The OSI Pharmaceuticals/Genentech product Tarceva (erlotinib) was approved in the fall of 2004 for the treatment of patients with locally advanced or metastatic non-

small cell lung cancer after failure of at least one prior chemotherapy regimen and advanced pancreatic cancer. Tarceva is a small molecule taken in tablet form that specifically inhibits the kinase activity of human epidermal growth factor receptor (EGFR or HER-1). Will Tarceva likely prove effective and be approved for treatment of other cancers such as small-cell lung cancer and breast cancer, and why?

a) Yes, since the human epidermal growth factor receptor 2 (HER-2) gene is overexpressed in many other cancers, breast cancer being one example.

b) Yes, because Tarceva is a brand new drug designed with all our new knowledge of the molecular basis of cancer to have wide application in cancer chemotherapy.

c) Yes, because p53 is also a plasma membrane-spanning kinase, and is defective in more cancer tumors than any other gene.

d) No, because unfortunately few cancers may be treated by a drug that may be administered in such a convenient form as a tablet.

e) No, because the genes defective in other cancers such as small-cell lung cancer and breast cancer are typically different than those defective in non-small cell lung cancer.

e) No, because the genes defective in other cancers such as small-cell lung cancer and breast cancer are typically different than those defective in non-small cell lung cancer.

13

You are meeting with a breast cancer patient and her family to discuss treatment options. They have heard of Herceptin and inquire about its use. The pathology report or that patient included a biopsy that indicated Herceptin would not be effective. Which of the following would be your best response?

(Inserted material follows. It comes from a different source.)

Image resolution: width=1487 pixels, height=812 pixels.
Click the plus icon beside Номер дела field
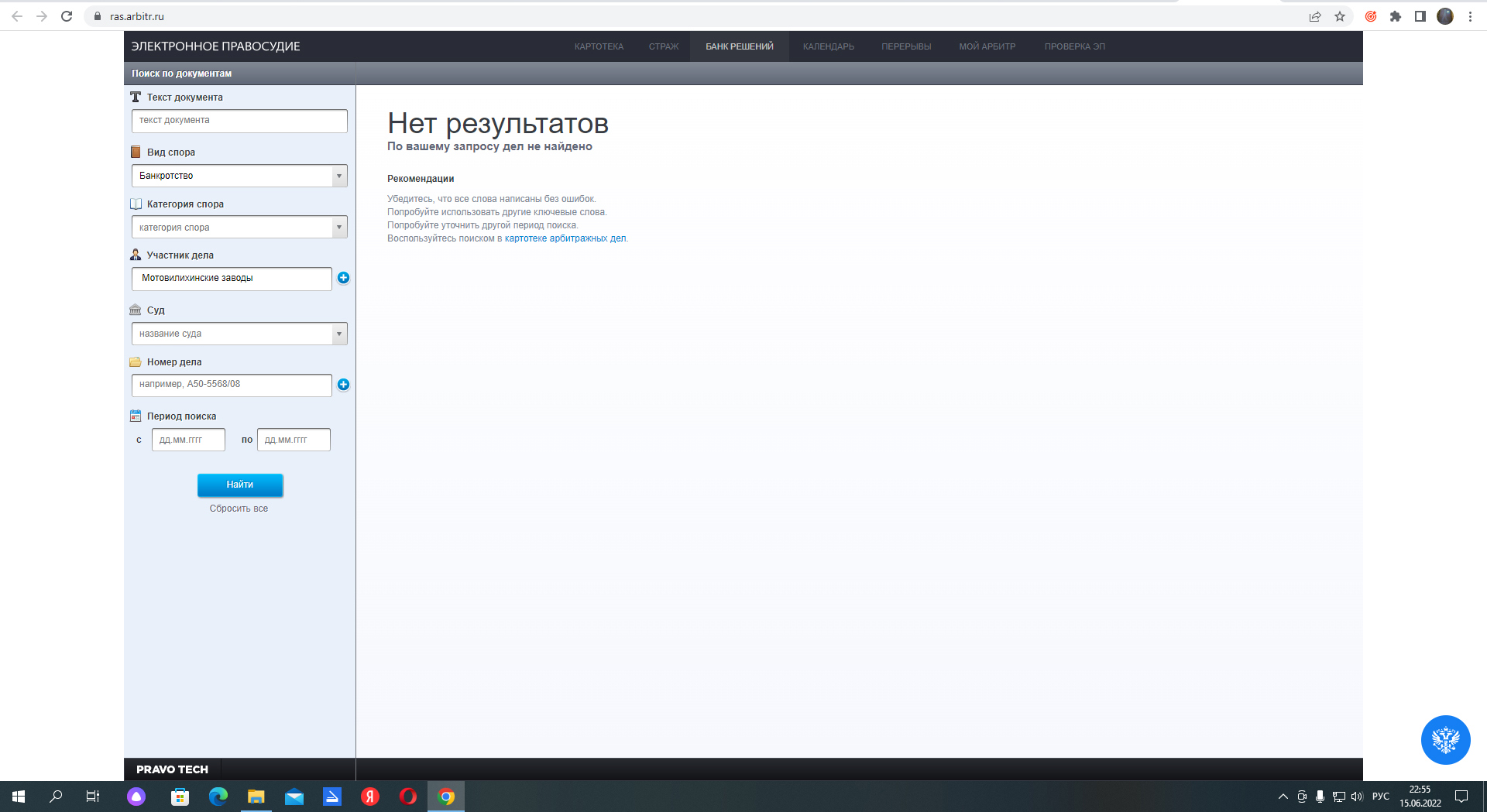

a) Herceptin should be given to this patient despite the pathology report, just in case it works.

b) The pathologist said it shouldn’t be used, and they are the expert.

c) The mechanism of Herceptin is to block a receptor that is overexpressed in some patients. In this patient, the receptor is not overexpressed, so the drug will be of no use.

d) The mechanism of Herceptin is to block a DNA repair enzyme that is overactive in some patients. In this patient, the DNA repair enzyme is not overactive, so the drug will be of no use.

e) Since cancer drugs have few side effects, it would be okay, but expensive (a course of treatment is ~50 k$ to >100 k$), to use if the patient and family really want

 

d) The mechanism of Herceptin is to block a DNA repair enzyme that is overactive in some patients. In this patient, the DNA repair enzyme is not overactive, so the drug will be of no use.